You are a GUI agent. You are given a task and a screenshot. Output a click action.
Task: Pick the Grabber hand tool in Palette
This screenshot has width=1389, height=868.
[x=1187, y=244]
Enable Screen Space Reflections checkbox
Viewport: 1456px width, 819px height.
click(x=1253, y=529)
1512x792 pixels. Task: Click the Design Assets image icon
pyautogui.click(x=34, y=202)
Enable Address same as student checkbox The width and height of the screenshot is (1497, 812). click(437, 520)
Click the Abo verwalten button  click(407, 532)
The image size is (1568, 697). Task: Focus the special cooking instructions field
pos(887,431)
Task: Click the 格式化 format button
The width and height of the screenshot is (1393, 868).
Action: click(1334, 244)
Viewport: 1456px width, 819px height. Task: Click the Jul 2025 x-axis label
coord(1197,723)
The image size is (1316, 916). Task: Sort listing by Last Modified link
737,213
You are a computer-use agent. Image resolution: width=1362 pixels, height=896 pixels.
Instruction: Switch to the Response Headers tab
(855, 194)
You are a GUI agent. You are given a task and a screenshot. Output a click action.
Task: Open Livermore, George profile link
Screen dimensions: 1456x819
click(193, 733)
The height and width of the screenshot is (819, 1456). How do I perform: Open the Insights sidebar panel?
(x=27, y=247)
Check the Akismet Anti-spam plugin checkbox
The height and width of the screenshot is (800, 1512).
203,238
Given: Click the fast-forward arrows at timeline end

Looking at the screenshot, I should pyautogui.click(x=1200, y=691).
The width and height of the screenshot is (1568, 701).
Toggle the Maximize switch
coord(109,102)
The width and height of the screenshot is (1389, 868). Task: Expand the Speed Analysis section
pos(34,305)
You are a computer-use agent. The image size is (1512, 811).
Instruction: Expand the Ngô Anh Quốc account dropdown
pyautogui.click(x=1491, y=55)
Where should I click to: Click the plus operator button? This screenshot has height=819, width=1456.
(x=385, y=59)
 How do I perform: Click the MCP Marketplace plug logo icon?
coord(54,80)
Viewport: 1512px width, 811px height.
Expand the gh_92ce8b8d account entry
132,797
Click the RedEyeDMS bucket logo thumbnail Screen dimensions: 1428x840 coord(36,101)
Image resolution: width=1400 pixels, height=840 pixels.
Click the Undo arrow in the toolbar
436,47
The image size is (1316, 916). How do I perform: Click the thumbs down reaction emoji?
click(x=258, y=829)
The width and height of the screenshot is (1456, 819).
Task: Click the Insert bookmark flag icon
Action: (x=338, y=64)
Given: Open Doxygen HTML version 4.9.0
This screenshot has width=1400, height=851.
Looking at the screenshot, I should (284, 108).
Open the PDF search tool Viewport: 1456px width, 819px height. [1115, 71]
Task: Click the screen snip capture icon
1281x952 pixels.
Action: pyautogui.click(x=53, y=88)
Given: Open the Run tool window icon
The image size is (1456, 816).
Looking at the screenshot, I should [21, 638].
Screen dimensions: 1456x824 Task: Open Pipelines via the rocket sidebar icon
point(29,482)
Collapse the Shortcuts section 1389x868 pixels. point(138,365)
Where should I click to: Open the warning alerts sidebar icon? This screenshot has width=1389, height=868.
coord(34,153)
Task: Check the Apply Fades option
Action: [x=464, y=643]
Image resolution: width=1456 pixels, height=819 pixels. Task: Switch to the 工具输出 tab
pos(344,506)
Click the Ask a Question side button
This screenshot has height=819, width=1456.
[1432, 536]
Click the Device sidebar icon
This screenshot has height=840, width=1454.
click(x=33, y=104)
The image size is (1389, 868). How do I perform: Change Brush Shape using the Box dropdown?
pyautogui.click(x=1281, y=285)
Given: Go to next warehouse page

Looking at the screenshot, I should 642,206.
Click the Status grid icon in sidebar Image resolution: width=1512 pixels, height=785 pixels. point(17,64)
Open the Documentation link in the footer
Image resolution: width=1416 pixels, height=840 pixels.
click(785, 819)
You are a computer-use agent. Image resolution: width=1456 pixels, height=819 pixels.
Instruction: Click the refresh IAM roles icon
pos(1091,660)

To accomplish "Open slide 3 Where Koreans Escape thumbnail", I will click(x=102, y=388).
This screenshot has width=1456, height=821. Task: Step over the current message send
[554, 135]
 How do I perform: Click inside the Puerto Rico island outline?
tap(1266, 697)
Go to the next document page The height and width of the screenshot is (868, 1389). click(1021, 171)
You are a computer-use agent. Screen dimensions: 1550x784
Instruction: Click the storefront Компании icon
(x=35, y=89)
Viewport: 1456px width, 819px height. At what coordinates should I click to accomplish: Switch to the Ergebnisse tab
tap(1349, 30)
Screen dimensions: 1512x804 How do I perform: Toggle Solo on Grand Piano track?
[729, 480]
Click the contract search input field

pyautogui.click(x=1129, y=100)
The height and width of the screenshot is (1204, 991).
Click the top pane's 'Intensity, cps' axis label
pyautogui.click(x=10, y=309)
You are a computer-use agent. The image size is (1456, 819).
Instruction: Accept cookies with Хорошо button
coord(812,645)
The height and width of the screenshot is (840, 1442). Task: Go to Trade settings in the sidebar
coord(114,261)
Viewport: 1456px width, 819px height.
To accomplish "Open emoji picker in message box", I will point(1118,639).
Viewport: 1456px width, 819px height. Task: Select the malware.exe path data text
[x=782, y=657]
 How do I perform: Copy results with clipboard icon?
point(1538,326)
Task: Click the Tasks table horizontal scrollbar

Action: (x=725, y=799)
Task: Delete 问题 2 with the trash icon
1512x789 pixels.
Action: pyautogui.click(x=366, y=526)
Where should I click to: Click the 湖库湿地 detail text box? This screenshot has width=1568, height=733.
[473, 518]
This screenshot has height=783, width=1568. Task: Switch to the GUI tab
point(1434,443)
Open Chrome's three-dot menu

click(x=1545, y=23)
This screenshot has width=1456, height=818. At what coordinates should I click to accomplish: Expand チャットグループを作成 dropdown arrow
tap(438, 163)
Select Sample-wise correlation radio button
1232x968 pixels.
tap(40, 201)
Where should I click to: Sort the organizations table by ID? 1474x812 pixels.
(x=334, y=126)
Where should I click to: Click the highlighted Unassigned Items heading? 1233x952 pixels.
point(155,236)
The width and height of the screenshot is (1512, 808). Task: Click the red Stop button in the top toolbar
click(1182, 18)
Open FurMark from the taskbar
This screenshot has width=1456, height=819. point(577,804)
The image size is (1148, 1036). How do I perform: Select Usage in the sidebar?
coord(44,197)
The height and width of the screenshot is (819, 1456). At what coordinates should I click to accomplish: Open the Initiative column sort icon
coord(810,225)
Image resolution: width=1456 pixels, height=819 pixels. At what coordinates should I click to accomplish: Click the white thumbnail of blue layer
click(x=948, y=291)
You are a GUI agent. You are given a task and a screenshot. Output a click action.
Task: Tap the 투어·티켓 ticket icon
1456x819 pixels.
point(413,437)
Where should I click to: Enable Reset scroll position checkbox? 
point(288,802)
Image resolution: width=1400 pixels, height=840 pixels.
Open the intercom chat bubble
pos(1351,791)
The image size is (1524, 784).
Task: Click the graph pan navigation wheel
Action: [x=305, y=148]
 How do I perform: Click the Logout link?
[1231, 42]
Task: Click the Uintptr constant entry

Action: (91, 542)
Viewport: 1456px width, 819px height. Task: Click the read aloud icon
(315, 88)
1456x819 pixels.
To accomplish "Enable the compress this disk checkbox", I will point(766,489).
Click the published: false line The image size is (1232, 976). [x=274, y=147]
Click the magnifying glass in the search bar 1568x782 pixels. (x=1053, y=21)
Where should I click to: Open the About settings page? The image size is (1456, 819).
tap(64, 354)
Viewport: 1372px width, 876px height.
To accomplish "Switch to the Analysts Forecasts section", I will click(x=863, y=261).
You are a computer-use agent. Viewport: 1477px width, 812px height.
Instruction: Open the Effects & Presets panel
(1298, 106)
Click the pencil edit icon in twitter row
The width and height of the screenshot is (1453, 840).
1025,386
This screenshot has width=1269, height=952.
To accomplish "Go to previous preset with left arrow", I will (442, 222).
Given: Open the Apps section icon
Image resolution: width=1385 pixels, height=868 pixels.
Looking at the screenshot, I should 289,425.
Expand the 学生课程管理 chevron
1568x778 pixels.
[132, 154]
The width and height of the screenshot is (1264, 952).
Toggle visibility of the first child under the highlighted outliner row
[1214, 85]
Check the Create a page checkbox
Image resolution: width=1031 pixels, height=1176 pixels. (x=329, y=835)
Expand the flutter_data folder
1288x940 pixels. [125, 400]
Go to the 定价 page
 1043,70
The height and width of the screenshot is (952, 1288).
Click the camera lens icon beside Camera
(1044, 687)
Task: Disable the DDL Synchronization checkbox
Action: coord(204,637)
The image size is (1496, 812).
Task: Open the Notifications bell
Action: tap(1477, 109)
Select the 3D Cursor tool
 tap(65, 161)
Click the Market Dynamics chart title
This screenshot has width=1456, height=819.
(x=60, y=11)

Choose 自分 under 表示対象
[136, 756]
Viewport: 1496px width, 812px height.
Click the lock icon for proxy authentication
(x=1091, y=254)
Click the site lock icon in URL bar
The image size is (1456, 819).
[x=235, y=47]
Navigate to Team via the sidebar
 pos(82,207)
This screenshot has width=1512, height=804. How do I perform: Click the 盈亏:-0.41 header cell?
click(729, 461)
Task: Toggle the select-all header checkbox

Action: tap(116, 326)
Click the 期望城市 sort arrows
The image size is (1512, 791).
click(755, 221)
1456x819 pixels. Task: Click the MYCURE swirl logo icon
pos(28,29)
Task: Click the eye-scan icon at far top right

-----

## Work item
Check each line of the records for the string "will" and copy those that have it.

## Answer for the task
To accomplish "Open slide 3 Where Koreans Escape thumbnail", I will click(x=102, y=388).
To accomplish "Open emoji picker in message box", I will point(1118,639).
To accomplish "Enable the compress this disk checkbox", I will point(766,489).
To accomplish "Switch to the Analysts Forecasts section", I will click(x=863, y=261).
To accomplish "Go to previous preset with left arrow", I will (442, 222).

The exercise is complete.